A team of researchers from the University of Hawai'i (UH) at Mānoa School of Ocean and Earth Science and Technology (SOEST) identified a global tendency for future sea levels to become more variable as oceans warm this century due to increasing greenhouse gas emissions. Sea level variability alters tidal cycles and enhances the risks of coastal flooding and erosion beyond changes associated with sea level rise.
Sea level rise is occurring as Earth warms due to two main factors: melting of land-based ice such as glaciers and ice sheets, and the expansion of seawater as it warms - termed thermal expansion. Previously unknown was whether the rate of thermal expansion, which accelerates with warming, will also affect the variability of sea level.

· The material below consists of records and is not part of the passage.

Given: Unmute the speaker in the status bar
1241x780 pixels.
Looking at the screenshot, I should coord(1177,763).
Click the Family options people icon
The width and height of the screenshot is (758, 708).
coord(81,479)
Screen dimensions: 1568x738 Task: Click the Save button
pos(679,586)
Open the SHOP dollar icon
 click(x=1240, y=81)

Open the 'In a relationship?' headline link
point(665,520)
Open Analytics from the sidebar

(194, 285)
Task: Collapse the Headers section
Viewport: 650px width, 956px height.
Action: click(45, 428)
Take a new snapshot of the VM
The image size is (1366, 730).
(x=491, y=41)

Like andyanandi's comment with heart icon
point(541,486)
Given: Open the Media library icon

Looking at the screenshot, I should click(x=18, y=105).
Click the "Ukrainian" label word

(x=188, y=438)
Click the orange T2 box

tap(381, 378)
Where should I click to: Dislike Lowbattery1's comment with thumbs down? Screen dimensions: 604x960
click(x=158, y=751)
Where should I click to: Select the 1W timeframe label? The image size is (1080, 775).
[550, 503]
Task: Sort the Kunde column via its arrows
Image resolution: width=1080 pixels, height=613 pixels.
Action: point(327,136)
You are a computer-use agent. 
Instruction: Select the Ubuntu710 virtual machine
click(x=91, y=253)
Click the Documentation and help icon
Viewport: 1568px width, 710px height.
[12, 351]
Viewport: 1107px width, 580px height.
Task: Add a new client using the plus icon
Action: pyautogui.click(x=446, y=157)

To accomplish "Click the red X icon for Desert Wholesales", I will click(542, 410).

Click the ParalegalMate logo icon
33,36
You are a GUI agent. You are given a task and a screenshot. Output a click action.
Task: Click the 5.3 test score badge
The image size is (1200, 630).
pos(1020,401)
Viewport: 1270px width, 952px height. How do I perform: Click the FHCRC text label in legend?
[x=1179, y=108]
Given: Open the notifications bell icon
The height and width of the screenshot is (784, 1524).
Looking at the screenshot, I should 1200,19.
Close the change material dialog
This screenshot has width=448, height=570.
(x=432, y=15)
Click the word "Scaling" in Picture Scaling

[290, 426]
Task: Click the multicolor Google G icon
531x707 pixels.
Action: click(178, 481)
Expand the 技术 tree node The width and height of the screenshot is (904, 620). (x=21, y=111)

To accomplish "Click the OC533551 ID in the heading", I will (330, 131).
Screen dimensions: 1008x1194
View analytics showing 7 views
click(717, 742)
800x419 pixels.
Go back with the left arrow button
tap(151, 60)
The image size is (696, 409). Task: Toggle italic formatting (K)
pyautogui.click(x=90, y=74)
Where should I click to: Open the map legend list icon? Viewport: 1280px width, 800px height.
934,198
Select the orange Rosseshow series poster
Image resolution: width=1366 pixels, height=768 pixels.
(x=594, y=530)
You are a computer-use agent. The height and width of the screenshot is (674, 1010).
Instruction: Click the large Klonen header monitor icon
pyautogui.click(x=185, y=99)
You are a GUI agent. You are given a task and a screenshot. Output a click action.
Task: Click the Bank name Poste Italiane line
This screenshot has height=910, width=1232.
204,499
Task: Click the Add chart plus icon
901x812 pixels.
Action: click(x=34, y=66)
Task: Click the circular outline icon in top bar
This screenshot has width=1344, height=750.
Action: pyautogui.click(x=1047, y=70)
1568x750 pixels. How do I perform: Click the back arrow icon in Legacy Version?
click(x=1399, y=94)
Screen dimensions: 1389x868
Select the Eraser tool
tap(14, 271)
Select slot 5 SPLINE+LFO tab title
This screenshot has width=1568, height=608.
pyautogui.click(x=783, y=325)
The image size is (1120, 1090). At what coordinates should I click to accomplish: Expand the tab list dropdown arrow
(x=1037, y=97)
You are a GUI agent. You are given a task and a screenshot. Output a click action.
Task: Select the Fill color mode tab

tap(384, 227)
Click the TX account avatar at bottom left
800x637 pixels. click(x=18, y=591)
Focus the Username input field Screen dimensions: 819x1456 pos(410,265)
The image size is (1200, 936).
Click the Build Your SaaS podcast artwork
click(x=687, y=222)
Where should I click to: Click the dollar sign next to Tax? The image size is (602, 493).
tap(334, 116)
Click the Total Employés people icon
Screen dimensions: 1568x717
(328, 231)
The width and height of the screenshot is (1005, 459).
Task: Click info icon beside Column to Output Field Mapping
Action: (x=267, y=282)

In a study published this week in Communications Earth & Environment, the team led by Matthew Widlansky, associate director of the UH Sea Level Center, assessed future sea level projections from global climate models. The team found that while future sea level variability changes are uncertain in many locations, nearly all of the 29 models they analyzed agreed on an overall tendency for the variability to increase on seasonal-to-interannual timescales.
"Whereas it is well understood that the rate of global mean sea level rise will accelerate with future warming, in part due to the oceans expanding faster at higher temperatures, it was previously unexplored how this nonlinear thermal expansion property of seawater will affect future sea level variability," said Widlansky.
"Following thermodynamic laws, sea level variability increases in a warmer climate because the same temperature variations, for example related to the seasonal cycle, cause larger buoyancy and sea level fluctuations," added Fabian Schloesser, a researcher at the UH Sea Level Center who collaborated on the study.
In places where changes due to ocean thermodynamics and other climate variability processes align, the team found the largest increases in future sea level variability.
Coastal flooding occurs increasingly often due to a combination of slowly rising sea levels and ocean variability. The new findings therefore further emphasize the importance of sea level monitoring and forecasting.
"Forecasting can potentially provide alerts months in advance if sea levels are likely to cause tides to be more extreme than otherwise expected," said Widlansky.
While the science team explores how to develop better forecast outlooks, the UH Sea Level Center is actively monitoring extremes through a global network of tide gauge observations, including in Honolulu, Hawai'i.